Input for this task:
* BEGIN *

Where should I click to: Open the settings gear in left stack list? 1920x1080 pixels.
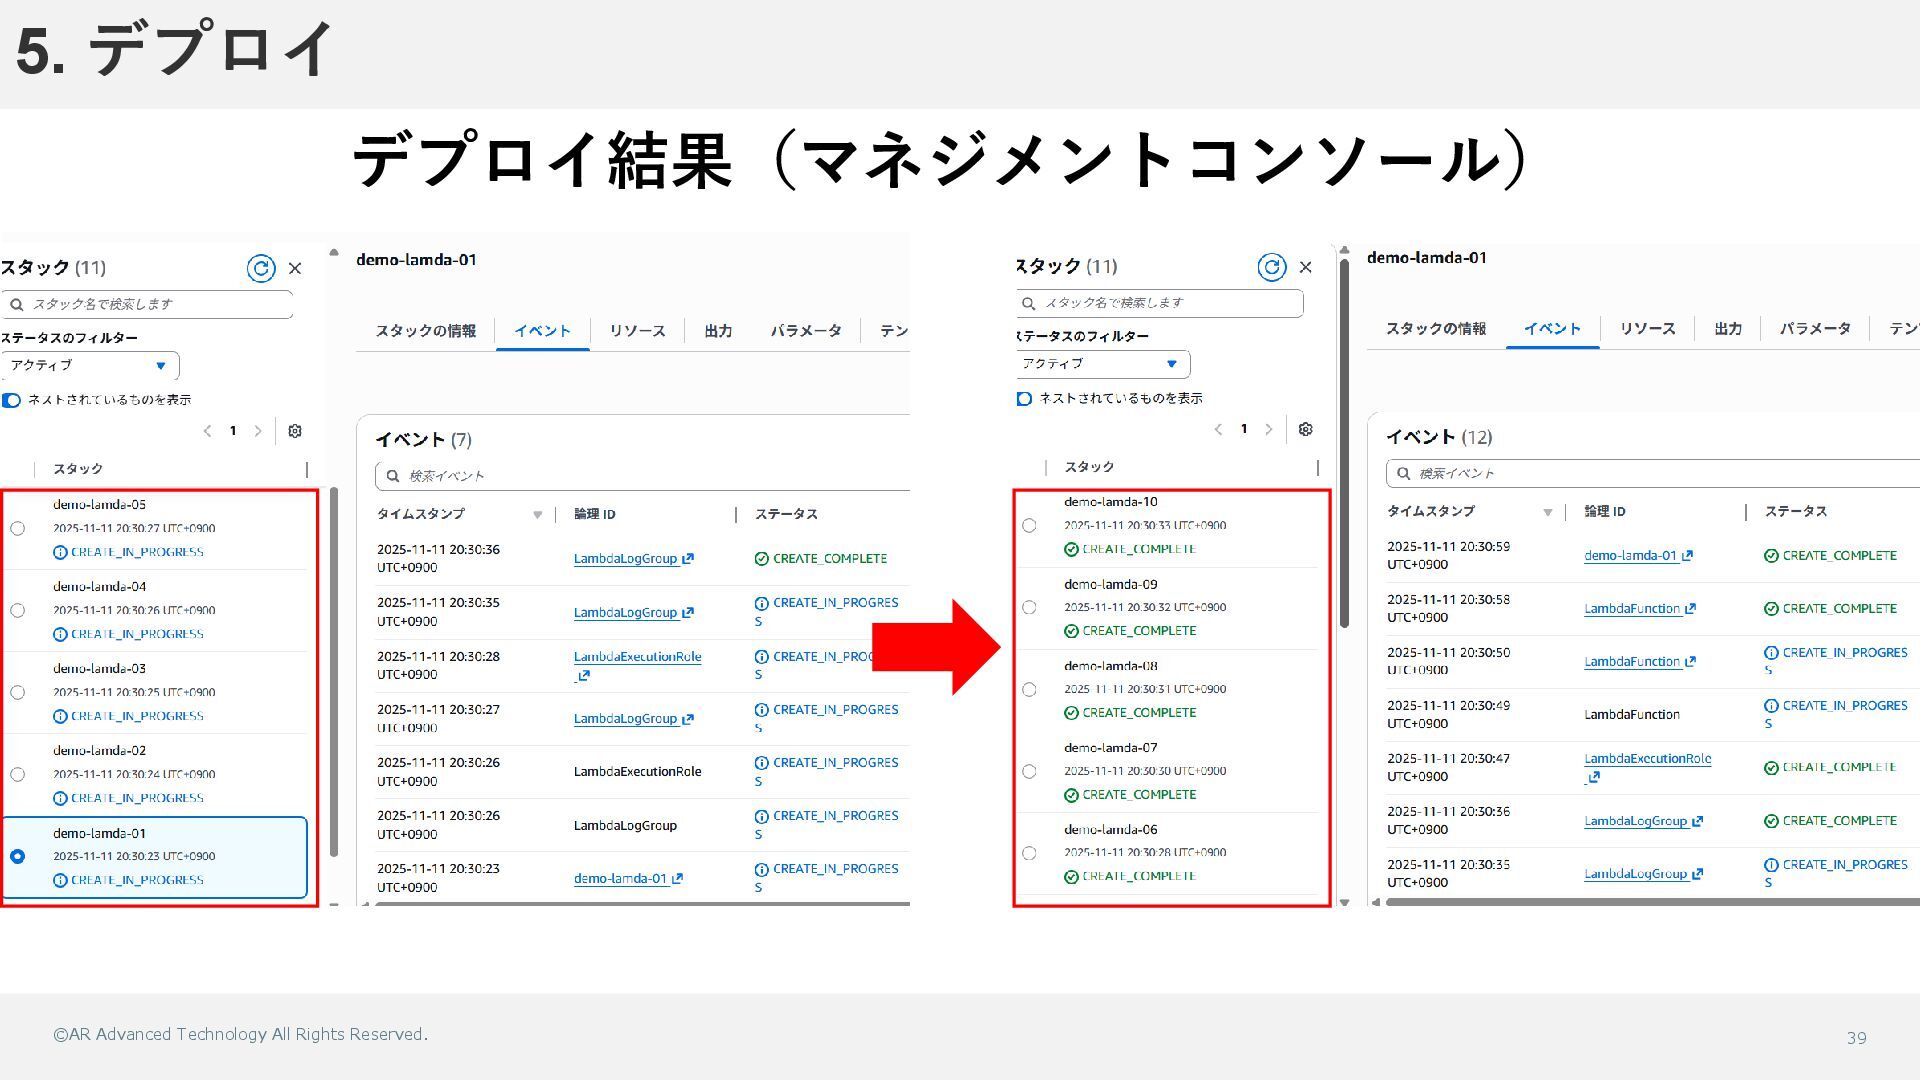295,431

* END *
* BEGIN *

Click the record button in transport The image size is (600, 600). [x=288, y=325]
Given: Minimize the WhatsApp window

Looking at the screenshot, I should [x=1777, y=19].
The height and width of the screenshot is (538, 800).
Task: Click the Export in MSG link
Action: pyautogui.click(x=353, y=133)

* END *
* BEGIN *

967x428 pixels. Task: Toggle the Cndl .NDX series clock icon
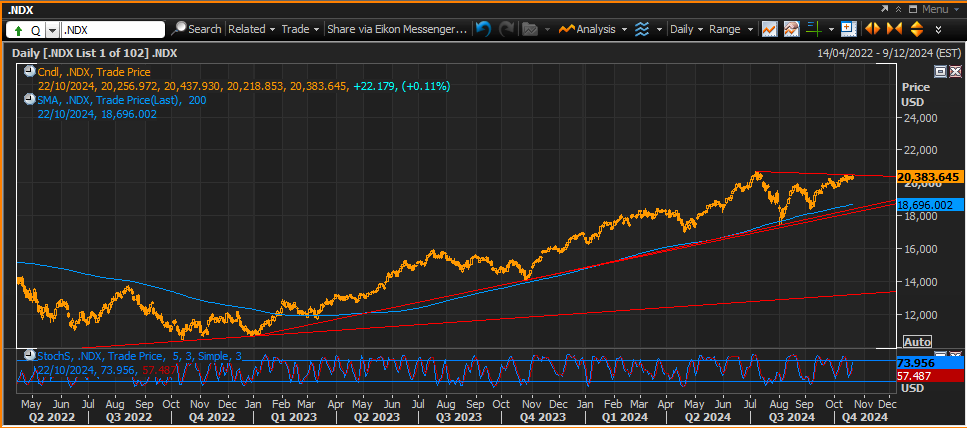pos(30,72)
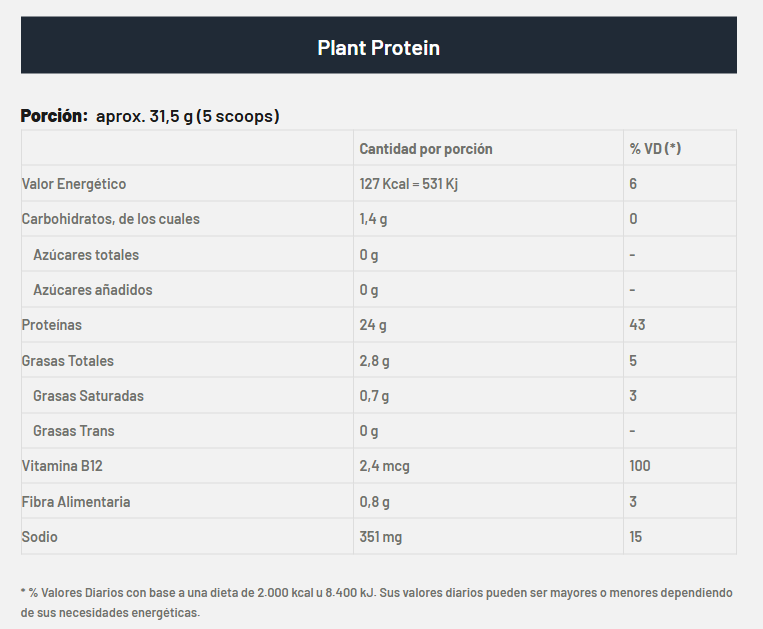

* END *

Goal:
Rewrite the material from the line containing "Click the record" through the line containing "Action: pyautogui.click(x=353, y=133)", changing "Minimize" to "Maximize" and keeping everything else the same.

Task output:
Click the record button in transport The image size is (600, 600). [x=288, y=325]
Given: Maximize the WhatsApp window

Looking at the screenshot, I should [x=1777, y=19].
The height and width of the screenshot is (538, 800).
Task: Click the Export in MSG link
Action: pyautogui.click(x=353, y=133)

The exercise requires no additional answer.